During public comment, tow truck drivers said the change from the three-wrecker rule at a scene—in which drivers have a one in three chance of being selected to execute a given tow—to AutoReturn’s app is making accident scenes less safe, directing money away from local businesses and creating chaos.
Mark Denson, president of Houston-based On Site Towing, said more drivers are rushing to scenes now than ever before.
“Trucks are able to move further distances and at greater speeds and congregate in greater amounts on an accident scene now, which is doing the exact opposite of what this program was supposed to do,” Denson said.
Other tow truck operators explained they are usually first to the scene of an accident and serve as a protective barrier from onrushing traffic. Under AutoReturn’s policy, drivers must maintain a minimum distance of 200 yards from a scene, according to Jesse Razo, major of the patrol support services bureau with the sheriff’s office.
Tristyn Hernadez from EMT Towing and Recovery based out of Kingwood said the additional distance affects a driver’s ability to provide other emergency services.
“Since this started, everything has been out of whack. [In the past], officers [were] able to call us tow truck drivers on the radio for a friendly wrecker with a lockout kit. A child locked in a vehicle, they’re able to call us,” Hernandez said. “We’re able to hurry up and get there before the ambulance or fire department even gets the call. Since AutoReturn comes, we don’t have that option no more.”
Razo dialed into the meeting with both the chief technology officer and service manager for AutoReturn and said the sheriff’s office and the company would look into reducing the minimum distance to 100 feet, which is the requirement under the three-wrecker rule.
The county executed a service agreement with the company last October for a pilot period of one year—at no cost to the county—to manage towing for the Harris County Sheriff’s Office in police-initiated tows, owner-requested tows and private property impounds. According to County Sheriff Ed Gonzalez, the program is operating in one patrol district right now in a small area of unincorporated Harris County. He acknowledged the contract had not been fully vetted and did not include input from the towing industry.

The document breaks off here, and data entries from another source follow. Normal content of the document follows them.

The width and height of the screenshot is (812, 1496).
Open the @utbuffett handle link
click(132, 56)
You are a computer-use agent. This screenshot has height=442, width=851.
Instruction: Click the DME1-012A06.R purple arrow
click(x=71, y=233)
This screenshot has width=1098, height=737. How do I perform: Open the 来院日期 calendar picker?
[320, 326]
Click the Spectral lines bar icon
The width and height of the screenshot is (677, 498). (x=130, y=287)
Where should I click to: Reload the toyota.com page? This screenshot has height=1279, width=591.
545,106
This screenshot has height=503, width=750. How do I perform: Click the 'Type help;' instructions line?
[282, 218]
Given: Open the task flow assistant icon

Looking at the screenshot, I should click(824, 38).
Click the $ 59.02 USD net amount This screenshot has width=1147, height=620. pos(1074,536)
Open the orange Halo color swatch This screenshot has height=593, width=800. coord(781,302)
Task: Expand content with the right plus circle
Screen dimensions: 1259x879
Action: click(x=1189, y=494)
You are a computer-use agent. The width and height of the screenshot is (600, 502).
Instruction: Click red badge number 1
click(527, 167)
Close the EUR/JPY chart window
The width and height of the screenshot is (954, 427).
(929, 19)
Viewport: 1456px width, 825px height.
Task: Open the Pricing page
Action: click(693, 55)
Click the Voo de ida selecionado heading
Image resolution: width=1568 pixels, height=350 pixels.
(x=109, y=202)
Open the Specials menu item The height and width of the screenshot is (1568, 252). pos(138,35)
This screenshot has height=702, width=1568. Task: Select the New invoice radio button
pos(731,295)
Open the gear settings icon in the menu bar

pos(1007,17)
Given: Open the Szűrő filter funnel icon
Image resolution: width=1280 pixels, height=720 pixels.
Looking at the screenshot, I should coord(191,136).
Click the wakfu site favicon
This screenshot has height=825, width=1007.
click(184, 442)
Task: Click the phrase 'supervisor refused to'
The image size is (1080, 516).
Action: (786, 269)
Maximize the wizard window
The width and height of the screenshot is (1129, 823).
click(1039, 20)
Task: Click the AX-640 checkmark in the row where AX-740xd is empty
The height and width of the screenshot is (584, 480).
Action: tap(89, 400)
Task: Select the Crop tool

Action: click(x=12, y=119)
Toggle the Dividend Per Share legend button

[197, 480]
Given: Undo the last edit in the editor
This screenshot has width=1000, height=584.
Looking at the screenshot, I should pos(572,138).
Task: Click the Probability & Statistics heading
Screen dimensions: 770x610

“Our outreach wasn’t what it needed to be, in fairness,” Gonzalez said, joining the meeting virtually. “Once we started hearing a lot of concerns from the industry, from some of the advocacy groups and others, we did step up.”
Gonzalez asked for patience as his office continues to “work through any kinks,” and said that change can be difficult when people are used to the status quo.
Per the service agreement provided by the office of county administration, AutoReturn’s services are funded by a $22 administrative fee paid by the towing companies or storage facilities, which is then billed to the vehicle operator. Drivers pay another $5.50 to the storage facilities or to the towing company if it takes the vehicle elsewhere, according to Thomas Gilliland, public information officer for the sheriff’s office.
The agreement stated that, in total, drivers would have to pay $173 to the county once the program is fully implemented, less than the city of Houston’s rate of $175.50. The county rate is $145.50, according to the county’s tow truck ordinance.
Commissioners did not take formal action on the AutoReturn issue, but Precinct 2 Commissioner Adrian Garcia met with parties from the sheriff’s office, tow truck companies and AutoReturn during the court’s lunch break to facilitate discussion. After the break, he reported they were moving in the right direction.
AutoReturn operates in Austin, Fort Worth, Round Rock and San Antonio.